(Pixel coordinate grounding data)
* * * * * * *

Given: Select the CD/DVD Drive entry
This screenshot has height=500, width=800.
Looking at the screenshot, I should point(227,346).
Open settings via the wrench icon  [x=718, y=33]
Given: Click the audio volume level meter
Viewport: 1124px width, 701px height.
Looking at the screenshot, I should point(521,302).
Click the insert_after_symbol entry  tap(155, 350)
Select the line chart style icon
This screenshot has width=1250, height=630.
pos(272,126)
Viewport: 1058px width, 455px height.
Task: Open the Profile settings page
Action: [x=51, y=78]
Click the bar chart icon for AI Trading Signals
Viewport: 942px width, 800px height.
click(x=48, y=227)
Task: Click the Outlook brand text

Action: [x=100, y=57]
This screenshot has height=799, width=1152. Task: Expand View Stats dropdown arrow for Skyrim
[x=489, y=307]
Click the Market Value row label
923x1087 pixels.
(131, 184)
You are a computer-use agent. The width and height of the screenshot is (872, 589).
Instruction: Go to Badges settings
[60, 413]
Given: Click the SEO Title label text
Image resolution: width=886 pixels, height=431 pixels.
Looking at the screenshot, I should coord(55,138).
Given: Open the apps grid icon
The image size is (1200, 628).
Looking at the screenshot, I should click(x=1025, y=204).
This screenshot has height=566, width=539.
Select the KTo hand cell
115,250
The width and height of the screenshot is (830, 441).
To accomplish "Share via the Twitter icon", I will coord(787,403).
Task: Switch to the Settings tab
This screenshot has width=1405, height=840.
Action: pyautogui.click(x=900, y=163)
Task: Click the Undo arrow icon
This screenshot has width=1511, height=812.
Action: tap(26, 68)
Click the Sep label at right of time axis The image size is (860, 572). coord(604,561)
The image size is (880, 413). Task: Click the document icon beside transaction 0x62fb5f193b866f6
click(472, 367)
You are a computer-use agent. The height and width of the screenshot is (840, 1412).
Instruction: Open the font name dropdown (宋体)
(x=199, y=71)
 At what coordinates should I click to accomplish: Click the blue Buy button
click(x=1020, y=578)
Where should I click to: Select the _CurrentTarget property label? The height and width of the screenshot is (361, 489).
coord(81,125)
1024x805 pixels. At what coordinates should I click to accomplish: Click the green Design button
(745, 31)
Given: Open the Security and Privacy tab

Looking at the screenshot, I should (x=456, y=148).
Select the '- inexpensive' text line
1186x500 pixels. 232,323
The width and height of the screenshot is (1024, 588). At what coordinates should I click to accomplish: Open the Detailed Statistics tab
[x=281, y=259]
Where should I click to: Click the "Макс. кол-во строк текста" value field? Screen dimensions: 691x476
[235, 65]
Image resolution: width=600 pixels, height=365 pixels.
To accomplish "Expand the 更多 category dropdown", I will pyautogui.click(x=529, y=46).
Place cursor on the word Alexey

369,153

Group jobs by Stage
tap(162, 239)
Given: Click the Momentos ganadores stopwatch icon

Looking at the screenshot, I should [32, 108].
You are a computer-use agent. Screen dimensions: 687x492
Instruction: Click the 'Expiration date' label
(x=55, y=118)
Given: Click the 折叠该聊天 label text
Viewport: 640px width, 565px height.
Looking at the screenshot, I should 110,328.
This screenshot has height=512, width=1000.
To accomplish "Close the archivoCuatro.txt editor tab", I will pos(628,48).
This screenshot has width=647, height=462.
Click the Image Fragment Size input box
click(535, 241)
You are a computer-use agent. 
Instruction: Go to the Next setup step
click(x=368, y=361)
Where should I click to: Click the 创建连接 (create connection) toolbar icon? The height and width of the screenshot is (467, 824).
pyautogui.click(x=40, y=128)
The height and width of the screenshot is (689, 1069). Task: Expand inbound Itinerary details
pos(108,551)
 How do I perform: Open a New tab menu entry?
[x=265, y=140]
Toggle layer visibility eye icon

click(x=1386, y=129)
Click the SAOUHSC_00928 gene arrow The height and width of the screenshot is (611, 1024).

* * * * * * *

--- What to do ---
Copy whichever lines of the records above contain the word "will".

--- The completed task ---
To accomplish "Share via the Twitter icon", I will coord(787,403).
To accomplish "Expand the 更多 category dropdown", I will pyautogui.click(x=529, y=46).
To accomplish "Close the archivoCuatro.txt editor tab", I will pos(628,48).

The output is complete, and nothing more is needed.